Cells, Live and in 3-D
MIT researchers have designed a microscope for generating three-dimensional movies of live cells. The microscope, which works like a cellular CT scanner, will let scientists watch how cells behave in real time at a greater level of detail. This new device overcomes a trade-off between resolution and live action that has hindered researchers’ ability to examine cells and could lead to new methods for screening drugs.
Cells can’t be examined under a traditional microscope because they don’t absorb very much visible light. So the MIT microscope relies on another optical property of cells: how they refract light. As light passes through a cell, its direction and wavelength shift. Different parts of the cell refract light in different ways, so the MIT microscope can show the parts in all their detail.
Michael Feld, a professor of physics at MIT who led the development of the new microscope, says other methods for creating three-dimensional images of cells only allow researchers to look at “controlled artifacts.” To be viewed using a conventional microscope cells have to be treated with fixing agents and stains, and are dead; what’s visible in these images is “not really what a cell looks like,” he says. “Our technique allows you to study cells in their native state with no preparation at all.” It can, for example, capture chromosomes spooling during cell division or a cervical cancer cell shriveling up when treated with acetic acid.
The microscope creates three-dimensional images by combining many pictures of a cell taken from several different angles. It currently takes only a tenth of a second to generate each three-dimensional image, fast enough to watch cells respond in real time. This processing technique, called tomography, is also used for medical imaging in CT scans, which combine X-ray images taken from many different angles to create three-dimensional images of the body.
See a three-dimensional rendering of a live cancer cell.
But the MIT microscope operates at a much smaller scale than medical imaging devices. The researchers have created images of single cells, including cervical cancer cells, and of very small worms, called C. elegans. Each worm is only a millimeter long and is made up of only about a thousand cells. Feld says the microscope cannot currently image anything much bigger than this because thicker tissues containing a large number of cells scatter light, creating a “foggy” image. Future versions of the microscope might overcome this limitation by emitting and detecting light from a single location; the current microscope shines light on one side of the sample and collects it on the other.

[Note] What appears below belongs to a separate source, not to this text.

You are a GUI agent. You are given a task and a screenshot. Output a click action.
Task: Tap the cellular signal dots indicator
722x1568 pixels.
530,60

Using Feld’s microscope, “you can capture cells in their natural environment and see how they respond to changes,” says Maryann Fitzmaurice, associate professor of pathology at Case Western Reserve University. “Otherwise you just get a snapshot in time of a cell.” Fitzmaurice says that because the technique is so new, it’s not clear what researchers will learn about cells by looking at refraction images. “It’s a very basic technique, with a lot of potential uses,” she says. One potential application may be in drug screening tests in live cells. Researchers could dose cells with a potential therapeutic compound and use the microscope to watch their response.

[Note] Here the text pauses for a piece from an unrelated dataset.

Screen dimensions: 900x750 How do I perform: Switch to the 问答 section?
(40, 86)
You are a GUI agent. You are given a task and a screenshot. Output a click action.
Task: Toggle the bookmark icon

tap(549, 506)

Feld and collaborators at Harvard Medical School have already used their microscope to illuminate the workings of a medical test. During pelvic exams, doctors sometimes perform a visual test for cervical cancer by applying acetic acid to the cervix, which causes pre-cancerous tissues to turn white. Fitzmaurice says doctors have known that this works, but not why. Using the MIT microscope, researchers were able to “clearly see the changes in different parts of the cell, which is very valuable in understanding this test” says Fitzmaurice.